Watching the show took the mystisim out of car mechanics for me.  They've shown it's just like any other craft project - you just need to figure out what you want to do and start.   Given I've tried almost every craft project out there (sewing, spinning, woodworking, sculpting, ect) and I've built things like desktop computers, after watching the show, it seemed silly to freak out over the horror stories I had heard about working on a car yourself.  (Like changing the oil and going right through the oil pan)

So, with that in mind, I made up my mind to actually fix my broken taillight myself.  Now when I say broken, I mean:

This is, of course, after I took it out.  What happened was I came out of Target to find the passenger taillight like this and a nice big new dent about top of your average shopping cart high right on the passenger side of my Ford Explorer.   No note.  Nothing around.  Just a very broken taillight and a new dent with some paint scraps.  
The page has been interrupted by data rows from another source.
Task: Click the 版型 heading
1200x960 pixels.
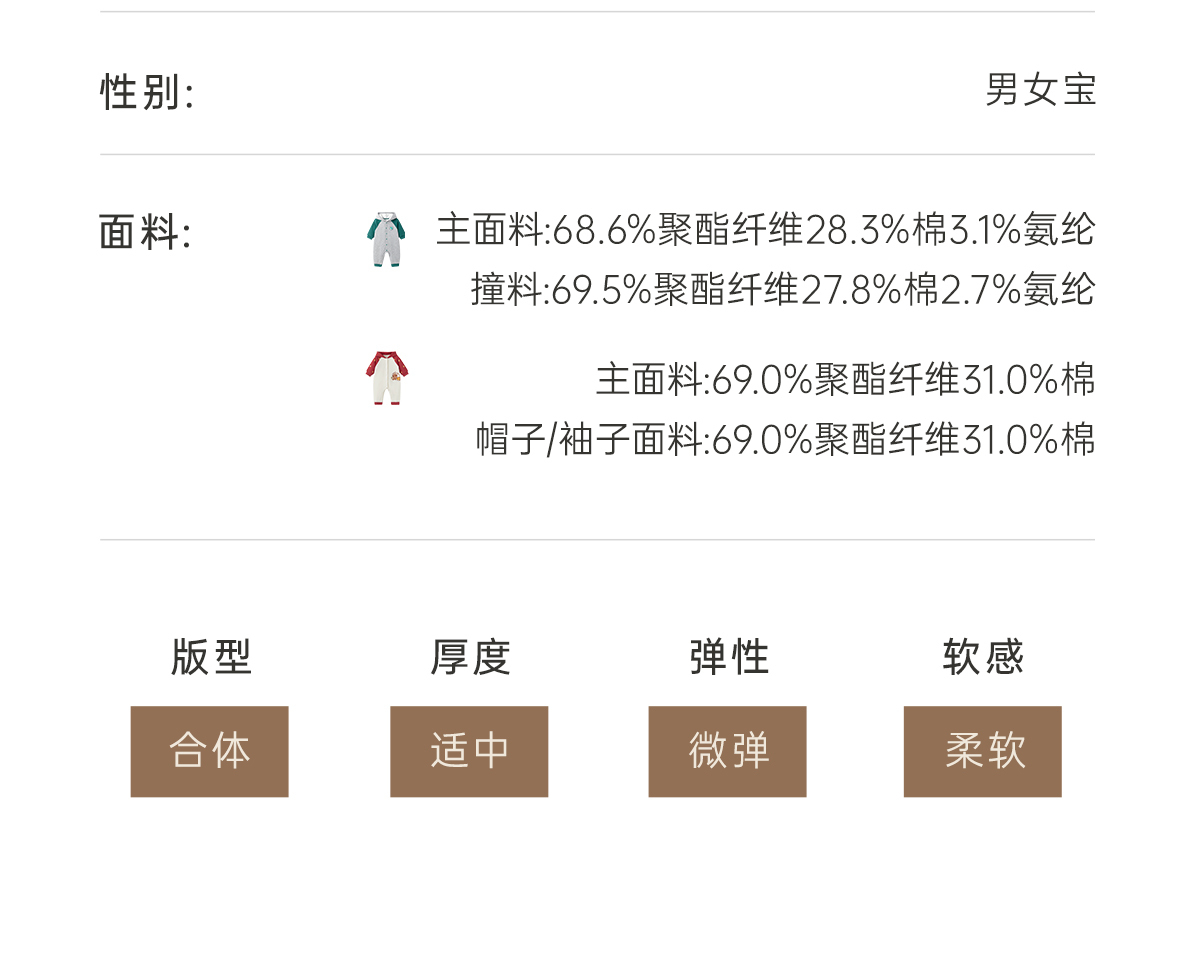Action: click(x=211, y=658)
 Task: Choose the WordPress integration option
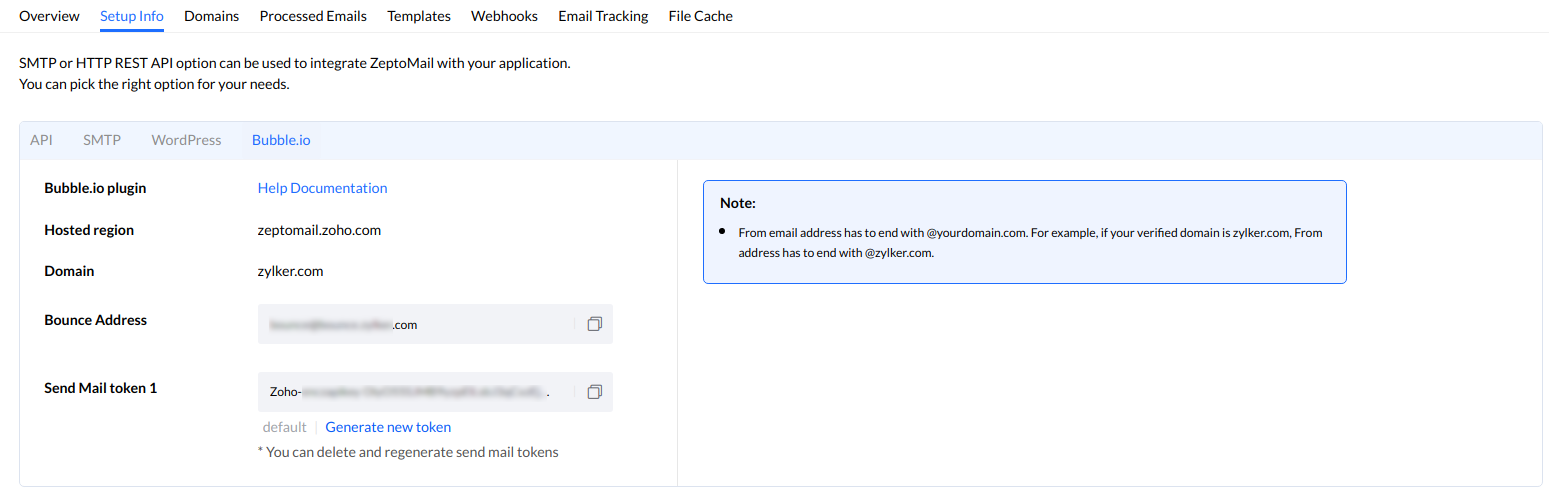[186, 140]
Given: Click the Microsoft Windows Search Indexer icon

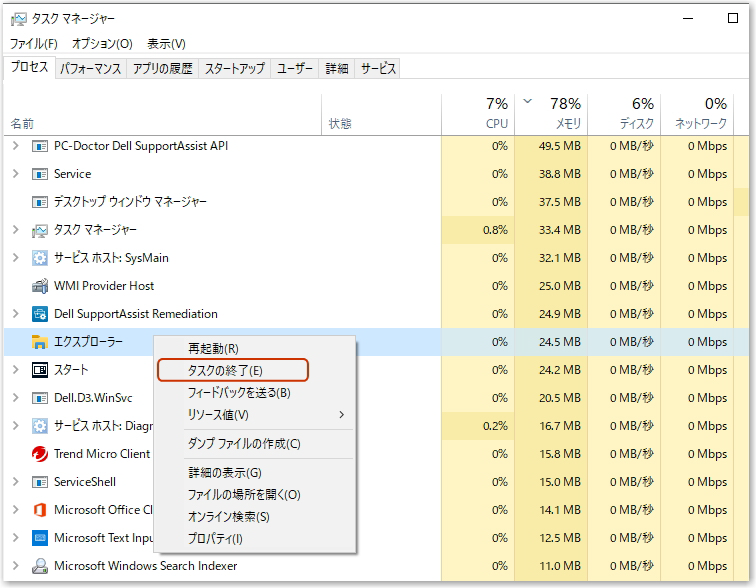Looking at the screenshot, I should 40,566.
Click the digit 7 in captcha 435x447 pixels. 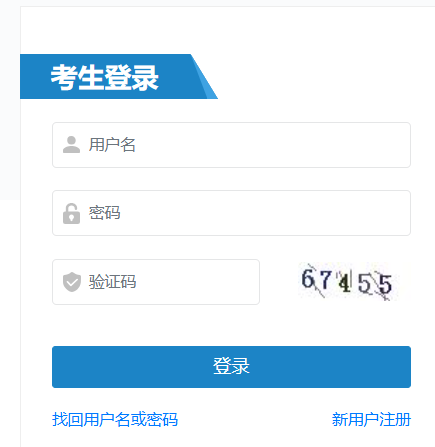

I wasn't worried about the dent or the paint - I'm not quite that vain about my truck- but I was worried about the taillight.  Originally, I was told it would be $1000+ to fix the truck.   Instead, I opted for some see thru red tape that you can get at Auto Zone and put that over the broken part.  That worked for a few months but eventually the tape became unsticky.   Also, I want to take my truck through the car wash, darn it!
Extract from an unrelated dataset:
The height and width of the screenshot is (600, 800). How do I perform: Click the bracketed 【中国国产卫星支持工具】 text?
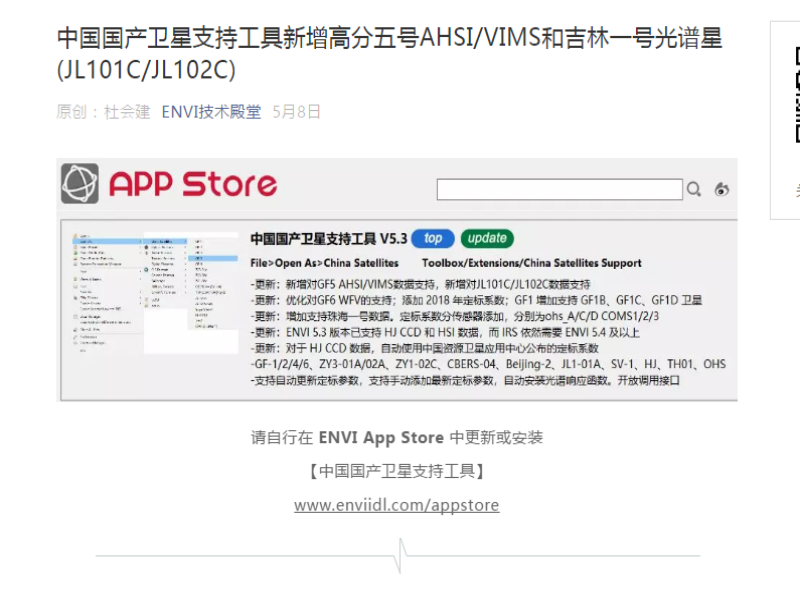coord(396,471)
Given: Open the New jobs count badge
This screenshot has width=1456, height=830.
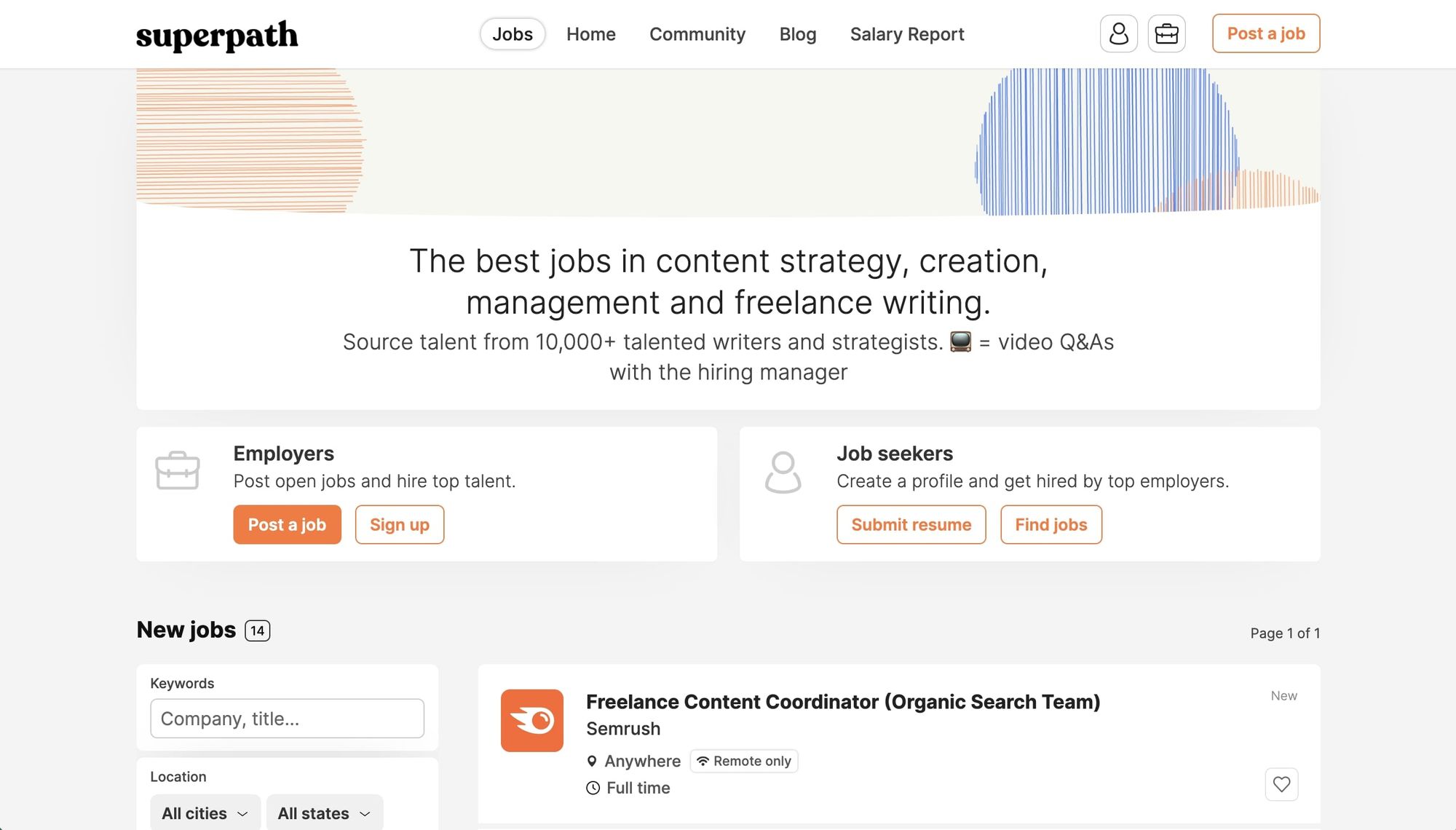Looking at the screenshot, I should tap(257, 631).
So, I shopped around and finally found a passenger taillight assembly for $85 total.  It was on Amazon so no shipping fees, yay!  Much better than the original $125 I found and far better than the $200 the shop told me was just for the light ($300 for labor, of course! The rest was for getting the dents out and paint).  It came yesterday but I was sick and really, truly, could not move more than from the sofa to the bed.
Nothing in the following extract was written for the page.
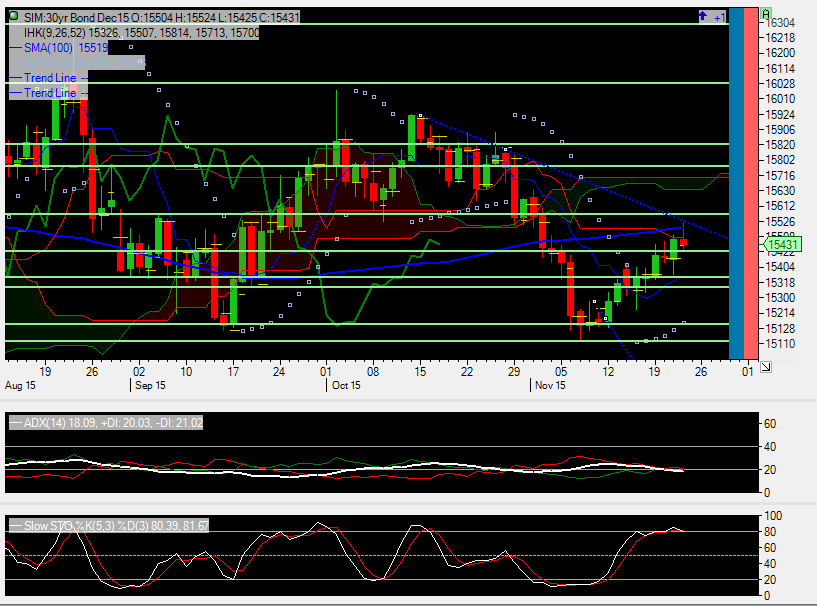Screen dimensions: 817x606
Task: Click the '+1' label near top right
Action: (719, 17)

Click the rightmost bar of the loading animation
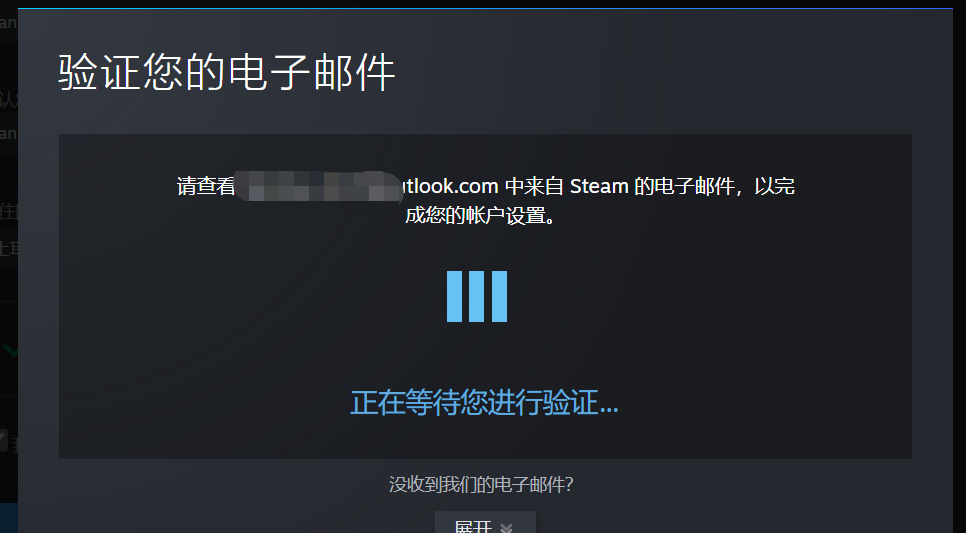[x=500, y=296]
Today, thanks to the miracle that is hot tea, I'm feeling much better and figured I'd try and figure this taillight thing out.  After all, how hard could it be? So I went to the world wide web and looked up a few website to see how difficult this really was and exactly what I was getting myself into.  Turns out, it's stupid simple.  This was the video I used to figure out exactly what I was going to do. 

Basically, there are two screws that hold the taillight in place.  These screws are visible from the tailgate area.  You take those out.  You then wiggle the taillight out.  You twist and pop out the lights themselves pop them into the new assembly, pop the new assembly back above the bumper, and screw it all back into place.  Seriously, I've had IKEA furniture that makes this look like a kindergartener's homework. 

Here are the super complicated (I need training!) tools I used:

The only reason I needed to use the flathead screwdriver was because I needed to wedge something small beneath the taillight in order to get the taillight assembly to line up with where the screws went into the truck frame.   It worked perfectly.

The one complication was that on the broken taillight, one of the metal stays that is meant to go into the plastic taillight and secure it to the truck frame had broken off completely:
You can see the top metal stay/screw in the near dead center upper part of the photo.  Where my fingers are pointing is where the other one should be.  Luckily, the new taillight assembly came with two new metal stays/screws so I didn't have to attempt to yank the one in the photo above or the one in the broken piece of plastic out.  Because that would not have been fun.

All and all, it took about ten minutes to pop out the old assembly and pop in the new one.  That includes me going back in the house to grab the flathead screwdriver because the holes would not aline properly.  Here's the new taillight on the truck:
So, yeah, the dent is still there.  However, I can now take the truck through the car wash without any worries.  Woohoo!  (And it didn't cost me $1000 to fix. ;-) )

And with that bombshell (a la Top Gear), Good Night!